Selama ini, banyak ditemukan keberadaan pejabat negara yang sebelumnya berasal dari latar belakang profesi advokat. Ketua Umum Peradi Rumah Bersama Advokat (RBA), Luhut MP Pangaribuan menilai, selama ini ketentuan larangan rangkap jabatan telah dilaksanakan dengan baik. “Kewajiban (cuti saat menjadi pejabat negara, red) itu berjalan, semuanya saya lihat berjalan,” katanya kepada hukumonline beberapa waktu lalu.

 

Meski demikian, Luhut tidak menampik keberadaan sejumlah oknum advokat -saat menjadi pejabat negara- yang tak sesuai ketentuan cuti sementara sebagaimana maksud Pasal 20 ayat (3) UU Advokat.
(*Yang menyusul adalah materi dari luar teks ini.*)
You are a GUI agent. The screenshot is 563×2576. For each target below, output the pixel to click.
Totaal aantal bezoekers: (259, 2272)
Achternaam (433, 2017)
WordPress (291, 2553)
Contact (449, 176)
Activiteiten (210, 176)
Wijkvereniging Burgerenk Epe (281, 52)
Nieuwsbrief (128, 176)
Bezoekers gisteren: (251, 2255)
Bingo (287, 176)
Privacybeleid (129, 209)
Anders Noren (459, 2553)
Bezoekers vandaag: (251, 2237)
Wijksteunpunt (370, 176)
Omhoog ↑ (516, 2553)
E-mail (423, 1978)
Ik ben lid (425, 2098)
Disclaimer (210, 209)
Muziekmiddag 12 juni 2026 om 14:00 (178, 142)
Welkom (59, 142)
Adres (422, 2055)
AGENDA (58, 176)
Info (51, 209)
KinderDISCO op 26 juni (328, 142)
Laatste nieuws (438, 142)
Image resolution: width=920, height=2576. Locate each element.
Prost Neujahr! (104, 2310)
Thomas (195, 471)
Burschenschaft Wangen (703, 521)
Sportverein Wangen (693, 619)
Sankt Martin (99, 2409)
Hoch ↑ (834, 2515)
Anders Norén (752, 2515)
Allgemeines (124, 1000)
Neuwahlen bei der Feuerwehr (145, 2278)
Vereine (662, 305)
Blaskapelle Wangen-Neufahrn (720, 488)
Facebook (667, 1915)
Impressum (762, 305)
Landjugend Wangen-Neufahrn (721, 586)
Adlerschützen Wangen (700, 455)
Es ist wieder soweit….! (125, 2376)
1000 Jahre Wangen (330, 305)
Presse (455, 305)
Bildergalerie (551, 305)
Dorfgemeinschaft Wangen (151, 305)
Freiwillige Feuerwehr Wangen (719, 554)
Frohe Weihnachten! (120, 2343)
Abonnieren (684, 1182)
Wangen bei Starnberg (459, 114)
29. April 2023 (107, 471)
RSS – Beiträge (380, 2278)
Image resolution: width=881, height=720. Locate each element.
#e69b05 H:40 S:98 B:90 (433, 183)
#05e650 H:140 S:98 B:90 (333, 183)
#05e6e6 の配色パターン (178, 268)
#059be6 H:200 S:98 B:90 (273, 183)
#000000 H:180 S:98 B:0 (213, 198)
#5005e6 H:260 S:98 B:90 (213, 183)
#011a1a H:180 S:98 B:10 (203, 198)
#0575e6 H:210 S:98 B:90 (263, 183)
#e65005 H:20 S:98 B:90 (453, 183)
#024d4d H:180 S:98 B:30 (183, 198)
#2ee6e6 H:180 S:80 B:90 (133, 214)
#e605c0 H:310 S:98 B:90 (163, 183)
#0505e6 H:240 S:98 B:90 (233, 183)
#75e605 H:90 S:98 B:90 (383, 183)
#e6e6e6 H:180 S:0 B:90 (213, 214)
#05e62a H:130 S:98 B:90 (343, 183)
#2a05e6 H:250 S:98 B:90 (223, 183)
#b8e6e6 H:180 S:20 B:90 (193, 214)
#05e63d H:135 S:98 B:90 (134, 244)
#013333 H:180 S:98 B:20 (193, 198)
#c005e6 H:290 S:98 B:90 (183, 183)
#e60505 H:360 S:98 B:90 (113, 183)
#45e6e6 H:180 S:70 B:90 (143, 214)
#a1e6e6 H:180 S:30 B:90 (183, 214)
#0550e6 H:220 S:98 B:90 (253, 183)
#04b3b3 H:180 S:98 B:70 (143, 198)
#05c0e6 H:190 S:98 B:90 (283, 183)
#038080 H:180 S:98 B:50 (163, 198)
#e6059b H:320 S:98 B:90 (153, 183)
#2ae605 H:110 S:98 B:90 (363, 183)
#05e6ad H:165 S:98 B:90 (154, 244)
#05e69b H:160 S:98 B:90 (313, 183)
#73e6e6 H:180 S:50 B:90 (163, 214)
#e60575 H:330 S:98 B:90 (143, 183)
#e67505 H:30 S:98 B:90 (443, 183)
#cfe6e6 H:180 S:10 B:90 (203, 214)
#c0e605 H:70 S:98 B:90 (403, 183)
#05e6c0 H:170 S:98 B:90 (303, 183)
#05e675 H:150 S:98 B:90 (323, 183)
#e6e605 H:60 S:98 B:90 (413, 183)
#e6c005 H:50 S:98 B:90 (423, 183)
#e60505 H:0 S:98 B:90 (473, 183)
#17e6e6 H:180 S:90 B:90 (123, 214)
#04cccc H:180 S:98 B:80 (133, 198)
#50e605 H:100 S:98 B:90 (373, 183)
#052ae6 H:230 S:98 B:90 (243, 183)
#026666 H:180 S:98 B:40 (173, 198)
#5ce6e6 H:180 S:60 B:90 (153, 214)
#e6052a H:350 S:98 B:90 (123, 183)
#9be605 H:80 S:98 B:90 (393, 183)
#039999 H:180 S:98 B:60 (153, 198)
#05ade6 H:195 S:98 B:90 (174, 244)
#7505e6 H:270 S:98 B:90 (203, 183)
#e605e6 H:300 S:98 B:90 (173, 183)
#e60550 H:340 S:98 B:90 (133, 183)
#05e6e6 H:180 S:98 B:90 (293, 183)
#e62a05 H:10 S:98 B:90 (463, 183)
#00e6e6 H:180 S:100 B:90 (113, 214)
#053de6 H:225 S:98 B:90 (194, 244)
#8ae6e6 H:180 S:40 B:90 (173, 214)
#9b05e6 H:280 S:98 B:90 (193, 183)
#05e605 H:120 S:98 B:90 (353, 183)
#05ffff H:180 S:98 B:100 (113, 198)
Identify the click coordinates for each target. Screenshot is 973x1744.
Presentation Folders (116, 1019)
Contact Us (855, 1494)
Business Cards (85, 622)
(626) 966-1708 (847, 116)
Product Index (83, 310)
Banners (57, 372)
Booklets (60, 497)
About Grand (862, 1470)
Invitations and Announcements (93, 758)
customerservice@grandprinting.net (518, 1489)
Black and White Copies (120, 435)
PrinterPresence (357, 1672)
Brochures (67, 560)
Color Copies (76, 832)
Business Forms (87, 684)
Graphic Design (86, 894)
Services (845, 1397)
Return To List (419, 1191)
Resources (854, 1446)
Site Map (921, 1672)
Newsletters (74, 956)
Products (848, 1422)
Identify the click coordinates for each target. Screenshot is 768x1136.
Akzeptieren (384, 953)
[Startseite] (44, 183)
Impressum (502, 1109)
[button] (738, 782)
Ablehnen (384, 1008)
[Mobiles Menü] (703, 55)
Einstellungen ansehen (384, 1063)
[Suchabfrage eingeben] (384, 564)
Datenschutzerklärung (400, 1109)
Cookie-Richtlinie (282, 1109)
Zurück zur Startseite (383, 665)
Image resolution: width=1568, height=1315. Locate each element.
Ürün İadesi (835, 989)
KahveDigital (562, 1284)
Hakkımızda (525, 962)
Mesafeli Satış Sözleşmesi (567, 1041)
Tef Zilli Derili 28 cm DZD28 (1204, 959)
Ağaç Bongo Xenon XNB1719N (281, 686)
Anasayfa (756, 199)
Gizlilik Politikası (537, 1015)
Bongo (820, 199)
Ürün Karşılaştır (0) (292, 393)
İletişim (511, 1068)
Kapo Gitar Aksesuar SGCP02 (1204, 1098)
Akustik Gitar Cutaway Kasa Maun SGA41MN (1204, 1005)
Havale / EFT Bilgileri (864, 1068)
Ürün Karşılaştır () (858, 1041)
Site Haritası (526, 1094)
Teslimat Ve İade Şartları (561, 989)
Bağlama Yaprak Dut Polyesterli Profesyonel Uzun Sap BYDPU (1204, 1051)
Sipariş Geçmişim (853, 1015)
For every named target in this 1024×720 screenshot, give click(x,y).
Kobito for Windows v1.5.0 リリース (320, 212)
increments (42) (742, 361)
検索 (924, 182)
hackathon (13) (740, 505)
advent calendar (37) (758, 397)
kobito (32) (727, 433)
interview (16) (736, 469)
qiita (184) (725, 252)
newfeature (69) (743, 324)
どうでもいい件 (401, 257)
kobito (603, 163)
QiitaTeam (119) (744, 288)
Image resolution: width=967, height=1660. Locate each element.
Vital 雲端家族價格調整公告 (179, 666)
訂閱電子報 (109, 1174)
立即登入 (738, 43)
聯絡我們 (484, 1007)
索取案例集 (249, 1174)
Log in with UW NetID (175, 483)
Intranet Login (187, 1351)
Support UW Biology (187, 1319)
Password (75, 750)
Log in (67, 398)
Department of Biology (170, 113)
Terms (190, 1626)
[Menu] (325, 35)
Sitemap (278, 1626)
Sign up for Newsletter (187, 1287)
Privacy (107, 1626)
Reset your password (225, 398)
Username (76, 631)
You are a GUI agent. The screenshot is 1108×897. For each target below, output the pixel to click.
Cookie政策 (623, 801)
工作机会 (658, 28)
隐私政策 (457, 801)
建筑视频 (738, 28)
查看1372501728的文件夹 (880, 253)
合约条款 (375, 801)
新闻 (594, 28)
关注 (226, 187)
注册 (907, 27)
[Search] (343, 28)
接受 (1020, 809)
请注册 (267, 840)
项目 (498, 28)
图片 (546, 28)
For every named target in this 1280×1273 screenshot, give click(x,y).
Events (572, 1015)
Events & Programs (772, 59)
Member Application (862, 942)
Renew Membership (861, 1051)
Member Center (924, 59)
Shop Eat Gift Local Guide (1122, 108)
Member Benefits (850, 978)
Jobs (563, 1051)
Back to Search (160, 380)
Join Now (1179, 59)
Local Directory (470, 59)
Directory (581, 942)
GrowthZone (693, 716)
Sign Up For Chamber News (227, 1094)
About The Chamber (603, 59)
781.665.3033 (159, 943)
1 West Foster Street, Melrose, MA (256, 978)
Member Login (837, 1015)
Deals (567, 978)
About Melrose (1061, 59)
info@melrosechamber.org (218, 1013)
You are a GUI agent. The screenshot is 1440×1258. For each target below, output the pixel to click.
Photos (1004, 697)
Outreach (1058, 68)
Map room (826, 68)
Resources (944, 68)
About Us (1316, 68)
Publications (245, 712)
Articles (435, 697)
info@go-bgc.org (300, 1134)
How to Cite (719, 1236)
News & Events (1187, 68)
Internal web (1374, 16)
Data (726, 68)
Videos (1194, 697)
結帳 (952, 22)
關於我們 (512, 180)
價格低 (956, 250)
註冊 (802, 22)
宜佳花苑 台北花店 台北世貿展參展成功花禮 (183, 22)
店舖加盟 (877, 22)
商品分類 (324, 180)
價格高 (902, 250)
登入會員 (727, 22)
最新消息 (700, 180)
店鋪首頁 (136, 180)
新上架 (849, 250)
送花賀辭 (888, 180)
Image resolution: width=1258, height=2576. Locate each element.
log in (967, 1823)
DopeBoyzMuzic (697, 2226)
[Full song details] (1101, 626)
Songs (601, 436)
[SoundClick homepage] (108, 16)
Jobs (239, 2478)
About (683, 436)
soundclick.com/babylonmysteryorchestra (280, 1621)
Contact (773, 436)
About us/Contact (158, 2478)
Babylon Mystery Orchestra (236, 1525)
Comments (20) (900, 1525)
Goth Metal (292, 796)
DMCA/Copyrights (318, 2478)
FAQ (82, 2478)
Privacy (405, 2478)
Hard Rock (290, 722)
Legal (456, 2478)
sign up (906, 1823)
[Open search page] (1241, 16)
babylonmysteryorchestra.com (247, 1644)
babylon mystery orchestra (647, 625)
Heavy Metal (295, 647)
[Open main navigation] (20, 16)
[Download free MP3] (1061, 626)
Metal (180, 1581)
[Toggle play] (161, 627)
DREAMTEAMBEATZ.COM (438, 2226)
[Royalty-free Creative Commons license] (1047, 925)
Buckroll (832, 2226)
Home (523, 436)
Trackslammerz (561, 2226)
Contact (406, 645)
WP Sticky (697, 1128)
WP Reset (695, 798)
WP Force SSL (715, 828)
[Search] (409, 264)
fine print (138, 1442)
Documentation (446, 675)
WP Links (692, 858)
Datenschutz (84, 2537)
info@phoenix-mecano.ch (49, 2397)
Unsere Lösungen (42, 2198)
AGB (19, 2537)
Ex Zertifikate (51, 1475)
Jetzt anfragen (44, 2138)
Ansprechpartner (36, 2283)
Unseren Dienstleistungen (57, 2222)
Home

Luhut menggunakan istilah ketundukan materiil advokat dengan mengajukan cuti tidak diikuti dengan ketundukan formil mereka dalam menyiasati kuasa klien yang datang bersama perkara.

 

Praktik oknum advokat yang demikian sepatutnya menjadi perhatian. Kekhawatiran serius datang dari organisasi advokat. Setidaknya hal itu diungkap pula oleh Luhut. “Tindakan seperti ini kan melanggar yah, artinya pura-pura, tidak jujur. Ini yang menurut saya perlu diantisipasi organisasi advokat melalui Badan Pengawas,” katanya.